— Collected data entries —
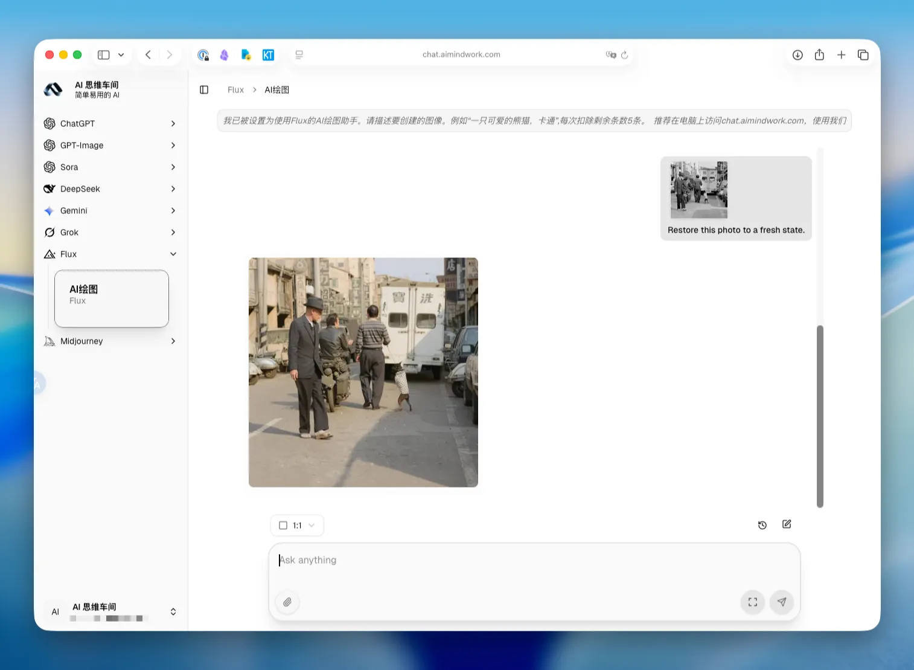914x670 pixels.
Task: Select the AI绘图 Flux item
Action: (x=112, y=298)
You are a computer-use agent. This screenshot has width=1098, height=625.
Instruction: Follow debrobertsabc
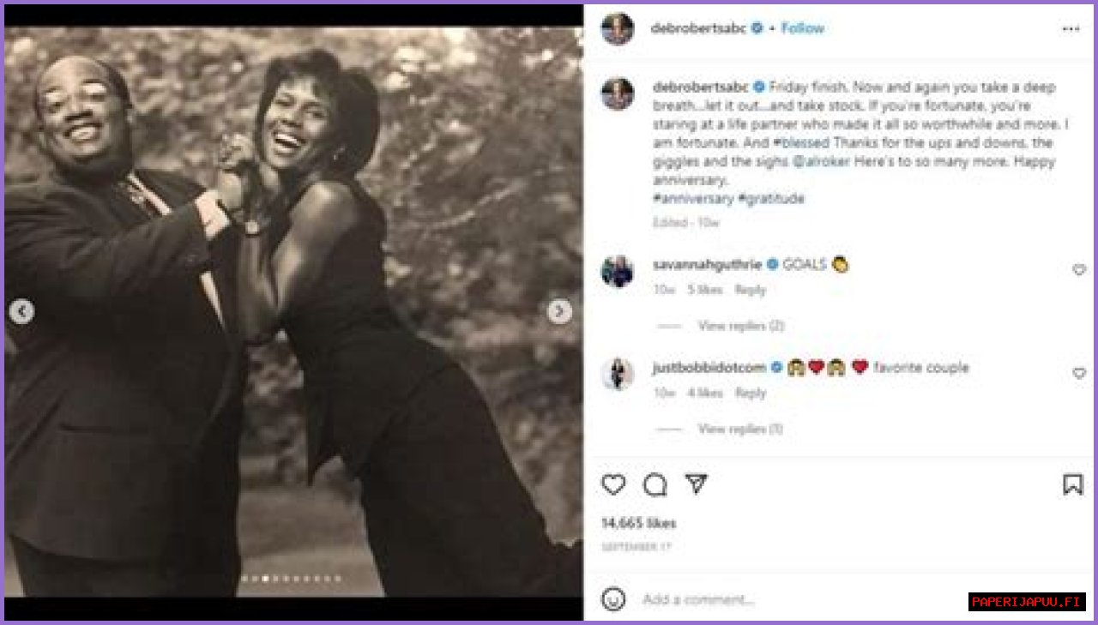[802, 28]
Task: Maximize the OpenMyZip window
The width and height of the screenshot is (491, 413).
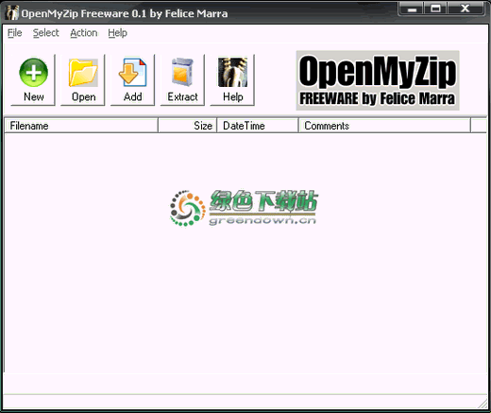Action: (435, 9)
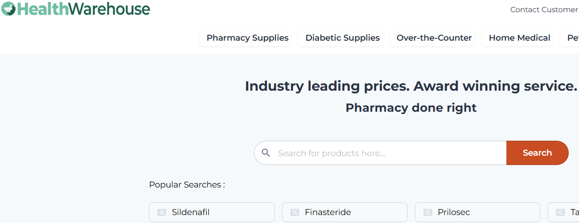Open the cut-off menu after Home Medical

[572, 38]
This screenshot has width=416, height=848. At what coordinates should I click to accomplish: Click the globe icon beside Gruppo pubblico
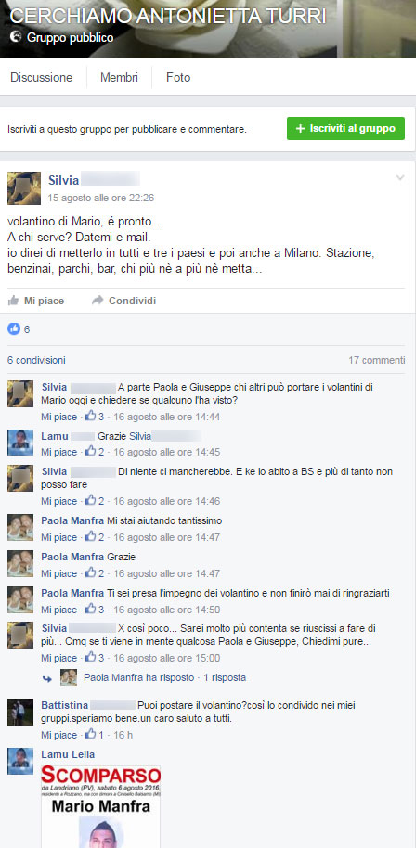pyautogui.click(x=16, y=37)
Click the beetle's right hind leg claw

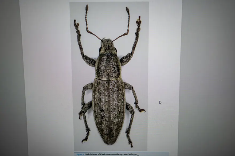pos(130,144)
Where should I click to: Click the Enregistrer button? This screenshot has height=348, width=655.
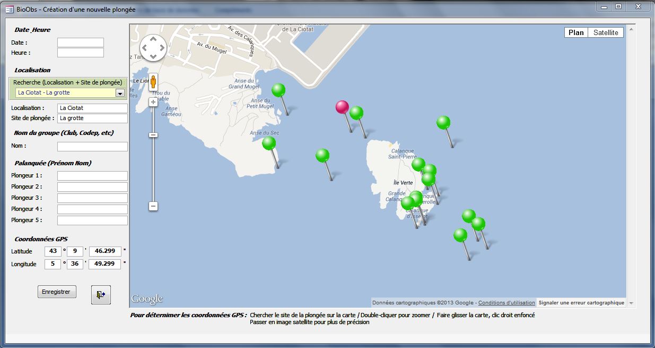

— DIRECTIONS FOR THIS TASK —
In the data above, the line containing "The width and" and all lines after it are to be reproduced exactly, leaving out the pictures.

— ANSWER —
The width and height of the screenshot is (491, 413).
Action: (435, 9)
Open the cut-off menu after Home Medical

[572, 38]
This screenshot has width=416, height=848. At what coordinates should I click to accomplish: Click the globe icon beside Gruppo pubblico
pyautogui.click(x=16, y=37)
Click the beetle's right hind leg claw

pos(130,144)
Where should I click to: Click the Enregistrer button? This screenshot has height=348, width=655.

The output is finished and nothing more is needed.